The sharing of food was the first act through which slaves became human beings. That was the time they were able to attach themselves to humanity, enabling their free will, conquering their ‘natural tendencies’ in order to give of themselves to become BneiChorin.

The Midrash has a fascinating commentary on the location of the first meeting between G-d and Moshe. It was at the Sneh (the burning bush), that Moshe was delegated to deliver the Jews from the slavery of Egypt. Our Sages relate it was because of the Sneh that the very spot would eventually be called Sinai. The place where the mission began defined its purpose. The goal was not simply to get the Jews out of Egypt, but rather to bring them to the mountain where they would receive the Law. Freedom without Torah (law) is inconceivable.

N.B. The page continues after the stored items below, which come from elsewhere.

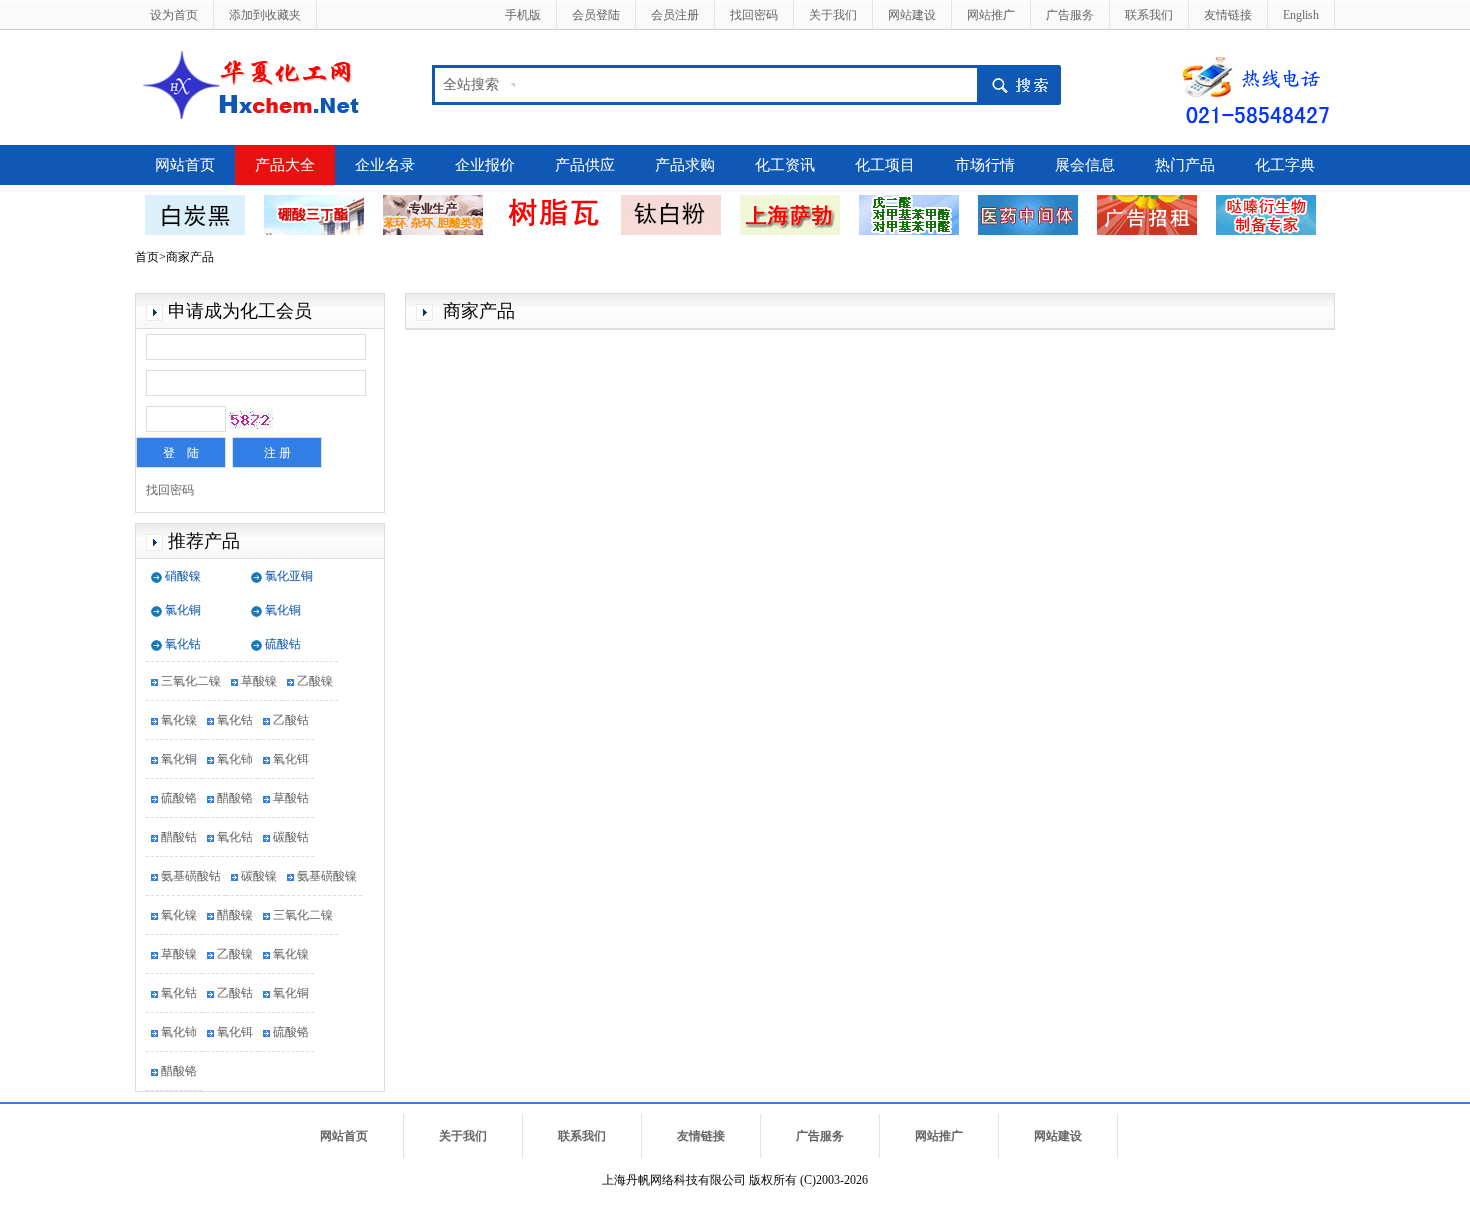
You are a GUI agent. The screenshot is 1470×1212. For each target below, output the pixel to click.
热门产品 (1185, 165)
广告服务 (1070, 15)
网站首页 (185, 165)
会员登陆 (596, 15)
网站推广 (991, 15)
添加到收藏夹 (265, 15)
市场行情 (985, 165)
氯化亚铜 (289, 576)
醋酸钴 (179, 837)
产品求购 (685, 165)
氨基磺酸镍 (327, 876)
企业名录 (385, 165)
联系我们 (1149, 15)
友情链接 (1228, 15)
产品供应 (585, 165)
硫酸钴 (283, 644)
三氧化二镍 (191, 681)
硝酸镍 (183, 576)
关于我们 (833, 15)
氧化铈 (235, 759)
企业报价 (485, 165)
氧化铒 (291, 759)
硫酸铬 (179, 798)
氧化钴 (183, 644)
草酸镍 (259, 681)
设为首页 (174, 15)
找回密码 (754, 15)
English (1301, 15)
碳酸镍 (259, 876)
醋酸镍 (235, 915)
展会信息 (1085, 165)
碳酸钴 (291, 837)
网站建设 (912, 15)
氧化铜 (283, 610)
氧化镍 (179, 720)
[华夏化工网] (258, 83)
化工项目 (885, 165)
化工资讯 (785, 165)
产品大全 (285, 165)
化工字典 (1285, 165)
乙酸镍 (315, 681)
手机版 (523, 15)
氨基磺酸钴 (191, 876)
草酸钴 (291, 798)
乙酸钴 (291, 720)
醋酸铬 (235, 798)
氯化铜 (183, 610)
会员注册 (675, 15)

That is why Moshe subsequently told Pharaoh not only to “let my people go”, but added the all-important phrase “so that they may serve Me.” This is the freedom of Pesach, wedded to the moral covenant of the Torah.

From a Jewish perspective, to speak only of the ideal of freedom – while ignoring its necessary partner of responsibility – is to pervert its true meaning.

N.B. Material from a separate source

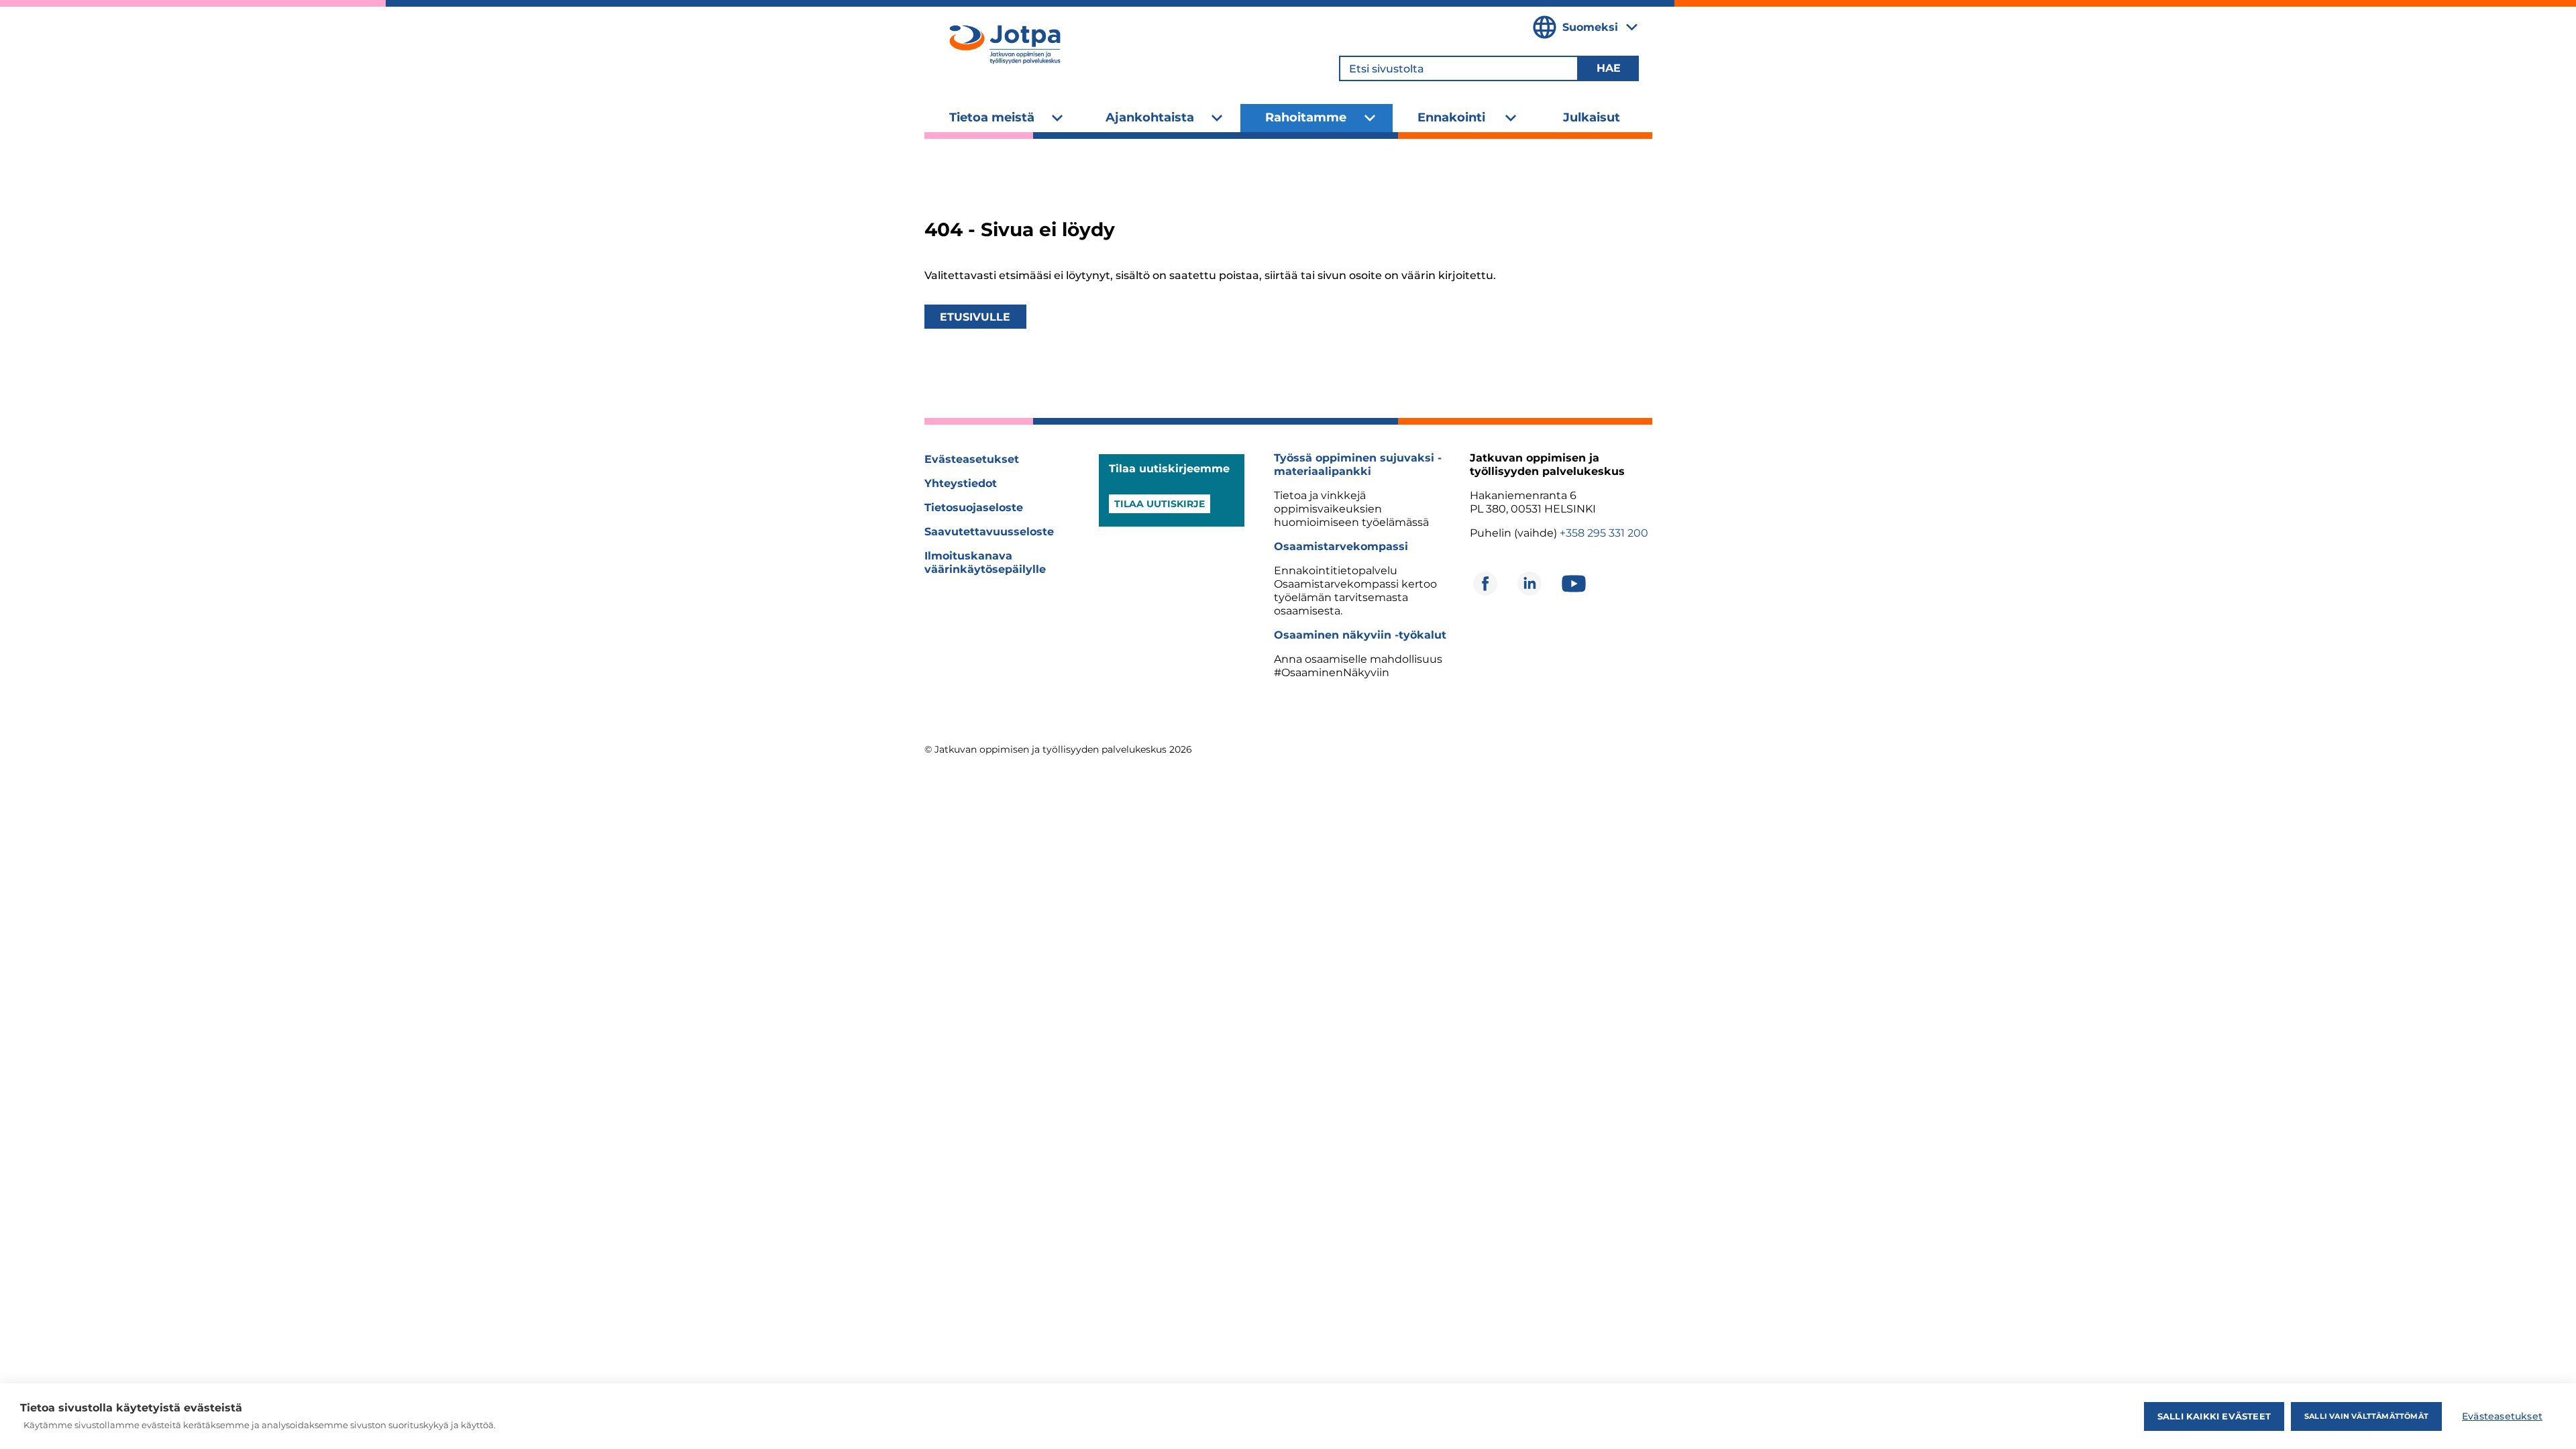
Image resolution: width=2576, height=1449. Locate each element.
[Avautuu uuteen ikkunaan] (1485, 583)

This is what Abraham Lincoln understood so well in his famous words, “Freedom is not the right to do what we want, but what we ought.”

And this is the real message of Pesach; G-d granted us the gift of physical freedom, so that we might become truly free to be guided by our spiritual selves.

The Hebrew word for Egypt is Mitzrayim, the root of which is Metzar, meaning constriction, narrowness, and limitation. Spiritually, as Pesach approaches, the same energy of freedom that existed at the time of the Exodus is available for us to tap into. It’s the ideal time to ask ourselves: What am I enslaved to that is holding me back from achieving my potential? What are the blockages, constrictions and limitations that stand in the way of accomplishing my goals in any area of my life? Am I a slave to my physical appetites, to social media and devices?

At the Pesach Seder we read, “In every generation we must each regard ourselves as though we personally had just left Egypt.” The goal is to use the tools we have been given to make this happen in the context of our own lives.